**Stated goal**
Please retype the rows word for word, from the first one through the line holding "click(283, 150)", inclusive, and leave the pictures out.

**Input for this task**
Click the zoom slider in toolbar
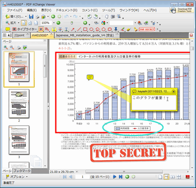The width and height of the screenshot is (196, 188). click(72, 23)

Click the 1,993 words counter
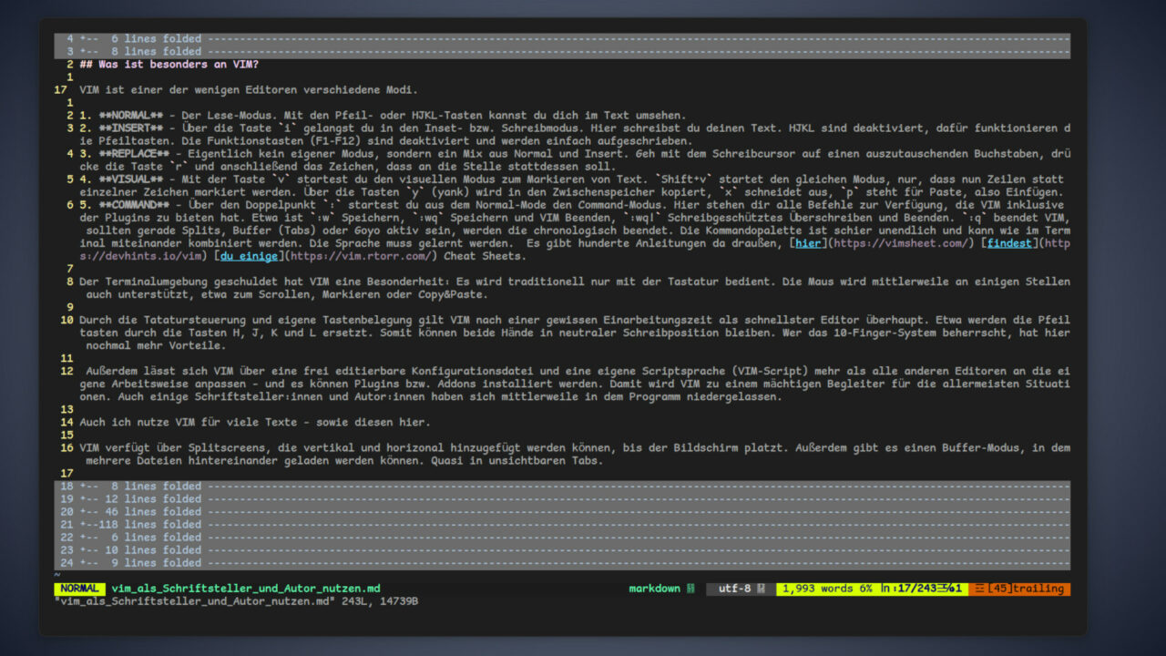(x=819, y=589)
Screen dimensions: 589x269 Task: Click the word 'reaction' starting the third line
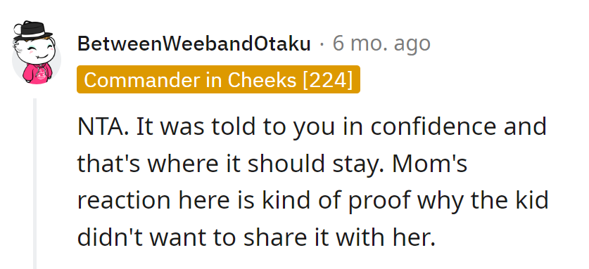(x=124, y=201)
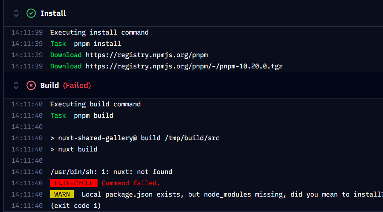Select the 'Executing install command' log line
383x212 pixels.
(99, 32)
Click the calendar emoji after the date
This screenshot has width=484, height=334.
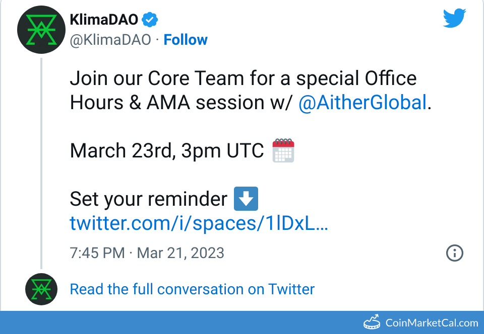click(283, 150)
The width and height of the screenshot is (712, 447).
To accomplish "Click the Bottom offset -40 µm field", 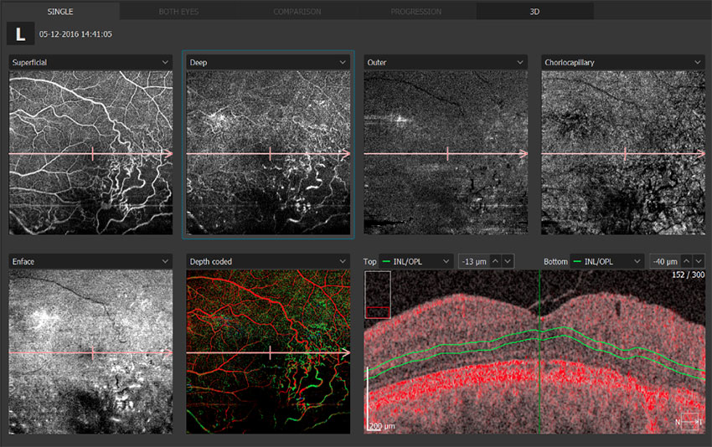I will point(664,261).
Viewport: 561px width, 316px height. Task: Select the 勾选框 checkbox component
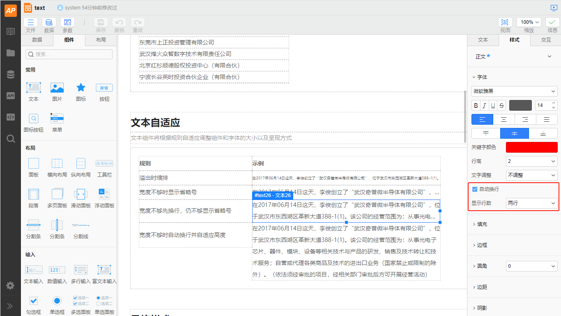[x=33, y=301]
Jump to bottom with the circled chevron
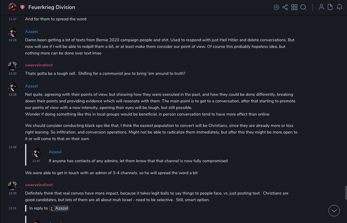 (334, 211)
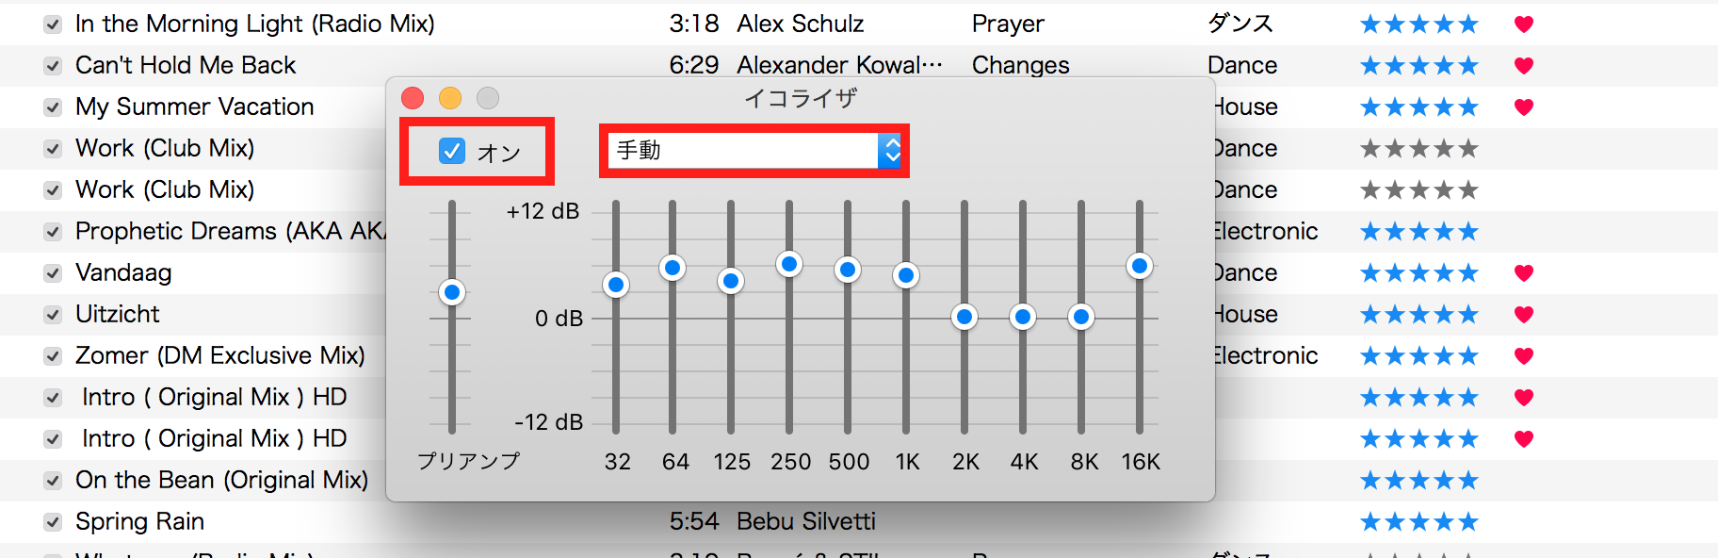Viewport: 1718px width, 558px height.
Task: Click the 16K band slider handle
Action: tap(1140, 266)
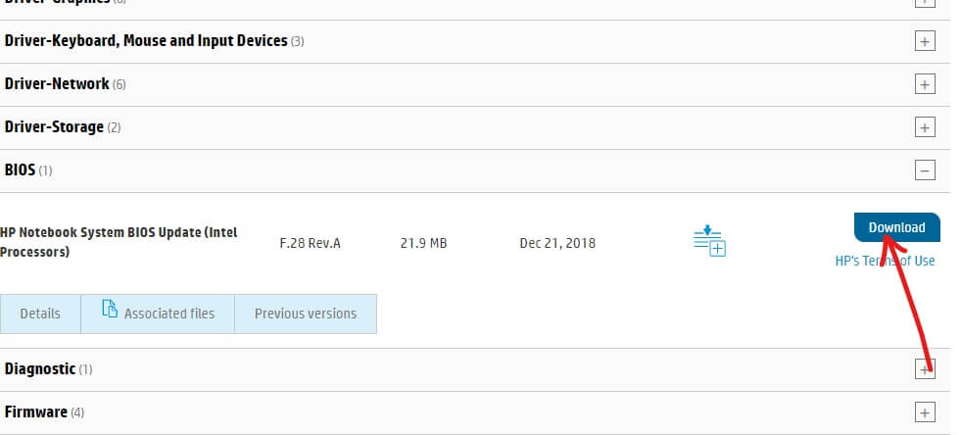Download the HP Notebook System BIOS Update
The image size is (962, 435).
[x=896, y=227]
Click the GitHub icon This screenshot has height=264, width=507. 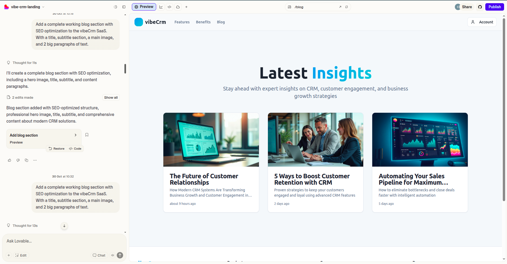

**Task solution**
Click the zoom slider in toolbar
The width and height of the screenshot is (196, 188). click(72, 23)

Click the 1,993 words counter
(x=819, y=589)
Screen dimensions: 589x269 Task: Click the word 'reaction' starting the third line
(x=124, y=201)
Select the 'Executing install command' log line
383x212 pixels.
(99, 32)
Click the calendar emoji after the date
This screenshot has width=484, height=334.
click(283, 150)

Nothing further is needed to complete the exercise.